先日のWS造船所での潜水艦沈没事故はリヴァイアサンとは無関係であるとした一方、
そのことが朽屋たちの作戦に再び動力を与えたのも確かだった。

余談となるが、オスプレイは前年11月に屋久島沖に墜落する事故を起こして一時飛行が全面中止されていた。この日から本格的にオスプレイの飛行再開がはじまったようだが、朽屋はその一番機に搭乗していたようだった。
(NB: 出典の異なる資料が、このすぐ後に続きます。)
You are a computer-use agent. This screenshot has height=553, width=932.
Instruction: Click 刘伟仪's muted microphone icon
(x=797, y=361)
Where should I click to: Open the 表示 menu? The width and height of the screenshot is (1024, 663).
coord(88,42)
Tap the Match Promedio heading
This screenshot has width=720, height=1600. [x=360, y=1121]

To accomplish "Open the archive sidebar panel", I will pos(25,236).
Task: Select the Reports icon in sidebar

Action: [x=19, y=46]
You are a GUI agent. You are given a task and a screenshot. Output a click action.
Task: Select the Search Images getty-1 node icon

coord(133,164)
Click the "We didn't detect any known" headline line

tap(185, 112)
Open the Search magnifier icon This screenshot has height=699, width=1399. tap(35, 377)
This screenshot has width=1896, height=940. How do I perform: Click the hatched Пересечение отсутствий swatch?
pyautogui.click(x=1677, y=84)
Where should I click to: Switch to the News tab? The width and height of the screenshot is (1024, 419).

オスプレイが向かった先には、洋上に浮かぶ巨大な艦船があった。
それが冒頭でも紹介した遠征洋上基地(ESB)「ミゲル・キース」である。
朽屋を乗せたオスプレイは、その広大な上層甲板に着艦した。
朽屋を降ろしたオスプレイは再び飛び立ち、ミゲル・キースはそのまま一路、南シ海へと向かったのだった。

・・・・・・

7月の某日、ミゲル・キースは南シ海のT湾寄りの海上に停泊して、ちょっとしたイベントを行っていた。【スイムコール】と呼ばれる海軍の伝統行事である。これも兵士の息抜きのひとつなのであろう。この日は多くの乗組員が下層甲板から海に飛び込むのだと言う。